Stored items
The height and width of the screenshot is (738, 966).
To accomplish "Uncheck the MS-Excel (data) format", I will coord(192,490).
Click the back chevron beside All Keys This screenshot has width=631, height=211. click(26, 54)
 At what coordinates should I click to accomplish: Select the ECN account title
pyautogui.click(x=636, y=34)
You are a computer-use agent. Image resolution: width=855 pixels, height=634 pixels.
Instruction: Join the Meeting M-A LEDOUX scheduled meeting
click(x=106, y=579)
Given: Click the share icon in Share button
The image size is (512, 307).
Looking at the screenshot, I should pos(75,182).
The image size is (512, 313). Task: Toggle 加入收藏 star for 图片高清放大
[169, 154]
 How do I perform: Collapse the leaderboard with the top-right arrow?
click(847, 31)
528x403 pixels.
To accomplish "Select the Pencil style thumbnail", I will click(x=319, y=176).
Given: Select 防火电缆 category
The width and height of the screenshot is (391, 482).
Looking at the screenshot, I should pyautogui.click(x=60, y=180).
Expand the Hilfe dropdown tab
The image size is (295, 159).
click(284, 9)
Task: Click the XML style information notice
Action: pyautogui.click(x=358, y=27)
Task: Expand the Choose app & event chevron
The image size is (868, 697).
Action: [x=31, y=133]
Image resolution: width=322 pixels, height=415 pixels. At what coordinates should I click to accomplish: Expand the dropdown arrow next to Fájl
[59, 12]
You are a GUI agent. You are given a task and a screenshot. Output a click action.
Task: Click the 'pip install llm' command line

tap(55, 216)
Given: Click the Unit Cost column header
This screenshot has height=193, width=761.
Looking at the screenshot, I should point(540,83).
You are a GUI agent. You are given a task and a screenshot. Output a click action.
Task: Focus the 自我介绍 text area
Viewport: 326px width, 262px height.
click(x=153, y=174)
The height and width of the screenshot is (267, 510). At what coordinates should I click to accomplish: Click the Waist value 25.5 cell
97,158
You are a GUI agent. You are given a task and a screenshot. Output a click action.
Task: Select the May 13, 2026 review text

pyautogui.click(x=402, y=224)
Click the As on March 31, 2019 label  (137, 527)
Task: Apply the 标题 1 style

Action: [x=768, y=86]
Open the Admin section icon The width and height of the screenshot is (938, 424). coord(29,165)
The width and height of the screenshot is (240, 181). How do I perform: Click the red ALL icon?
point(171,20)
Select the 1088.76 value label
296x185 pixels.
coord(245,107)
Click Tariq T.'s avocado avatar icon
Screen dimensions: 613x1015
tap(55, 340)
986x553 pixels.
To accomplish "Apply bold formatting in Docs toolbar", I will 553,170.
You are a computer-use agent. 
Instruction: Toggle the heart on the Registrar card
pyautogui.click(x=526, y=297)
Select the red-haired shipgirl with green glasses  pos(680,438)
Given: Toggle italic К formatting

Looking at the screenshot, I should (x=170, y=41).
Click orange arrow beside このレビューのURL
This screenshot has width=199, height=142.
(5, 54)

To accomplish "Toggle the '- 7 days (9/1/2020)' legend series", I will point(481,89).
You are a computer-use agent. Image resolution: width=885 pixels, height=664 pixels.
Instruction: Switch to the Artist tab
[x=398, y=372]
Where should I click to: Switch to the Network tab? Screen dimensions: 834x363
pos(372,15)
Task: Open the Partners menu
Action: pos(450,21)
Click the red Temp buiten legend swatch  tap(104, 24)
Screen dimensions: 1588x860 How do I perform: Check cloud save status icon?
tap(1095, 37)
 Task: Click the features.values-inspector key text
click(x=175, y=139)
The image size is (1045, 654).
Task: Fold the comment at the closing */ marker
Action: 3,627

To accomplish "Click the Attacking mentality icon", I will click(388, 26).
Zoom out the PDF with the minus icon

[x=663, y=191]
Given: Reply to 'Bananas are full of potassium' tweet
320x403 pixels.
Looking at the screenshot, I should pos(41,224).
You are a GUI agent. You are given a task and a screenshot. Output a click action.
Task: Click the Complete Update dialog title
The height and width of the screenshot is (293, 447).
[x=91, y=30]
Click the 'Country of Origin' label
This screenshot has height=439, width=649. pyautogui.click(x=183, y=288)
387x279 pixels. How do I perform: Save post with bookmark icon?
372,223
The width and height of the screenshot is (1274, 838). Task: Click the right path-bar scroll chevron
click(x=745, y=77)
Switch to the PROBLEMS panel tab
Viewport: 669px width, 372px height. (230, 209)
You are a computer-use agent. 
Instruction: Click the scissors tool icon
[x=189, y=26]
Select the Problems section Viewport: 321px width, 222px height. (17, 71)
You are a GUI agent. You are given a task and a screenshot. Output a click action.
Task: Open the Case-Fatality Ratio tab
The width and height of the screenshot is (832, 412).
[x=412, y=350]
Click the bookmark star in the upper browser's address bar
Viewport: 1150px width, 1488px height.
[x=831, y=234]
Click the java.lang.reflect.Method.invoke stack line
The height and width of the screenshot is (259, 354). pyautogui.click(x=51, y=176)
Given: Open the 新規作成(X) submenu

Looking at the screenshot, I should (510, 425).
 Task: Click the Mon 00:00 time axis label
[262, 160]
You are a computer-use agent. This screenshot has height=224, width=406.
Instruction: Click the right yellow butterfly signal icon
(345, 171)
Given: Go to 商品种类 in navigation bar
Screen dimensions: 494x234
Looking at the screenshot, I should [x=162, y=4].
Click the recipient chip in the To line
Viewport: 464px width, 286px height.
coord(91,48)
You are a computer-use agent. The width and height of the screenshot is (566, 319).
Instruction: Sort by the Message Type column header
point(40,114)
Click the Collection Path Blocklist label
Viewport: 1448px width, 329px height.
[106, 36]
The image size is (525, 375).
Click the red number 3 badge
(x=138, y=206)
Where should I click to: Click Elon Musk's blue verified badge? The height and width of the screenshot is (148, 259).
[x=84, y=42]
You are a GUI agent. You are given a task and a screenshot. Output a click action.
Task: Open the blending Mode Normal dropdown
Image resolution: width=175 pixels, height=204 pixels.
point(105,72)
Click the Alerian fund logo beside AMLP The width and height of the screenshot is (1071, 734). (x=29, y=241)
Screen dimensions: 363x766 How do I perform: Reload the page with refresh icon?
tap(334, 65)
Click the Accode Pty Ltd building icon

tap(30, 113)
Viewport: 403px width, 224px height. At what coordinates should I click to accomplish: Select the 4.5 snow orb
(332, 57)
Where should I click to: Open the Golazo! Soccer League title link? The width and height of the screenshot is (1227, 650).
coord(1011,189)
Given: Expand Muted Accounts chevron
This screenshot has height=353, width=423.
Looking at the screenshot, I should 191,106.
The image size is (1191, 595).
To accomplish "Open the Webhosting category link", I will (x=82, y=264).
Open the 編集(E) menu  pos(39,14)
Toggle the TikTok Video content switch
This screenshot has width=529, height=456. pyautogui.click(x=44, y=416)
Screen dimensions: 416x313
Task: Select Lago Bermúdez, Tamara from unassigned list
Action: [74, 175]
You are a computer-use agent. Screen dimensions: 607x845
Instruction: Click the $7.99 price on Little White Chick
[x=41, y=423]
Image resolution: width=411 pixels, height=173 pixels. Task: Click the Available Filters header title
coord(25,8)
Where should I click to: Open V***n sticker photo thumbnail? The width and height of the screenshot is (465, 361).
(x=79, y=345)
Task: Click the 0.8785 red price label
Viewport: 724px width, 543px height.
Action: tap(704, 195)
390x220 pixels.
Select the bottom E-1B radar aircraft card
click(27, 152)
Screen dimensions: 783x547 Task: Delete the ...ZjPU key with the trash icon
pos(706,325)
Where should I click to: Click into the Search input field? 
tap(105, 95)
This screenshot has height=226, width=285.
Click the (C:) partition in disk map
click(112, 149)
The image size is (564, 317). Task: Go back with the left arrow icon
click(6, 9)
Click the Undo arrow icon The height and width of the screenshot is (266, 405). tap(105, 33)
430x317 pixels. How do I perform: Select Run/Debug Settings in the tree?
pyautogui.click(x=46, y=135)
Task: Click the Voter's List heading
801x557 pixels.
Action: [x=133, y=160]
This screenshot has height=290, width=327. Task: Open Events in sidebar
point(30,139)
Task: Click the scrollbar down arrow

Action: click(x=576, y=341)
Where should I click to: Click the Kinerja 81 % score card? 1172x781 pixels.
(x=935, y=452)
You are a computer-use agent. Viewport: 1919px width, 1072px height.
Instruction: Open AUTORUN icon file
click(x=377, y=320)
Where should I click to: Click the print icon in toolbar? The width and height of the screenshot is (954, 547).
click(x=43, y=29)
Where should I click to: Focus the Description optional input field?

WHAT YOU HAVE TO DO :: What is needed is an exact copy of the entries from their first line down to the line with "Given: Select 防火电缆 category", that line included, and nothing beyond it.

TASK ANSWER ::
The height and width of the screenshot is (738, 966).
To accomplish "Uncheck the MS-Excel (data) format", I will coord(192,490).
Click the back chevron beside All Keys This screenshot has width=631, height=211. click(26, 54)
 At what coordinates should I click to accomplish: Select the ECN account title
pyautogui.click(x=636, y=34)
You are a computer-use agent. Image resolution: width=855 pixels, height=634 pixels.
Instruction: Join the Meeting M-A LEDOUX scheduled meeting
click(x=106, y=579)
Given: Click the share icon in Share button
The image size is (512, 307).
Looking at the screenshot, I should pos(75,182).
The image size is (512, 313). Task: Toggle 加入收藏 star for 图片高清放大
[169, 154]
 How do I perform: Collapse the leaderboard with the top-right arrow?
click(847, 31)
528x403 pixels.
To accomplish "Select the Pencil style thumbnail", I will click(x=319, y=176).
Given: Select 防火电缆 category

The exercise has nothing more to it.